In July, as Ramadan (the time when the majority of Muslims fast from sunrise to sunset) approached, the Health Information Project (me!) and Bengali Outreach workers Sultana and Yeasmin were discussing the health implications of going over twelve hours without a crumb of food and more importantly, a drop of water.
We decided to get together with Meena Malek, who runs the wonderful Bengali ladies social club on a Wednesday afternoon at Church Street Library, and put on a Pre-Ramadan Health Information event.
The ladies from the social club and many others from the local Bengali community took the opportunity to hear basic fasting facts and to ask important questions regarding the health implications, which were answered with no-nonsense advice by five NHS dieticians from the Kickstart teams (early years nutrition programmes for under fives and under fourteens, working with families).

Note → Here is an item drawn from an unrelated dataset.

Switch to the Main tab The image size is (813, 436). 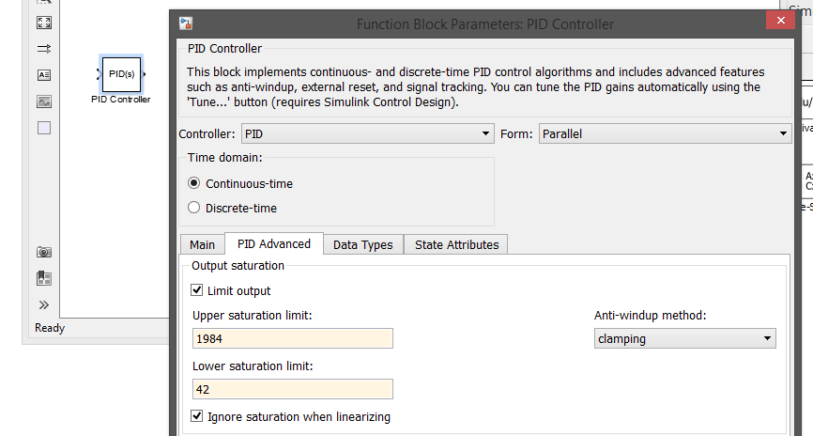202,244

We were also lucky enough to have the Black and Ethnic Minorities Juvenile Diabetes Champion, Aderonke Jomo Coco, who campaigns tirelessly for more education around preventing Type 2 diabetes in young people.
There was a good turnout and a family atmosphere and everyone enjoyed the tasty samosa snacks as well as the opportunity to ask the experts lots of questions. Sheila from the Munro Alternative Therapists’ Co-operative gave wonderful hand massages which were a real treat.
The end of Ramadan is celebrated with a party, an Eid party; so Yeasmin and Sultana got together with Tareq from the Bengali Carers’ Network to organise a brilliant party which took place at the Beethoven Centre in Queen’s Park last week.
After another health event elsewhere, I raced over to the Centre where more than 60 adults and around 40 children were having a great time. There were book and bric a brac stalls, wonderful food, children’s activities directed by librarian Lucy from Queen’s Park Library, dancing, a raffle that flowed on and on with a stream of prizes. Wearing my healthy hat, I tried not to wince at the amount of chocolate vanishing into eager hands then mouths, washed down with dayglo fizzy drinks – well, it was a special occasion!
All in all everyone enjoyed themselves and I am really pleased that Westminster Libraries played its part in bringing about these community events.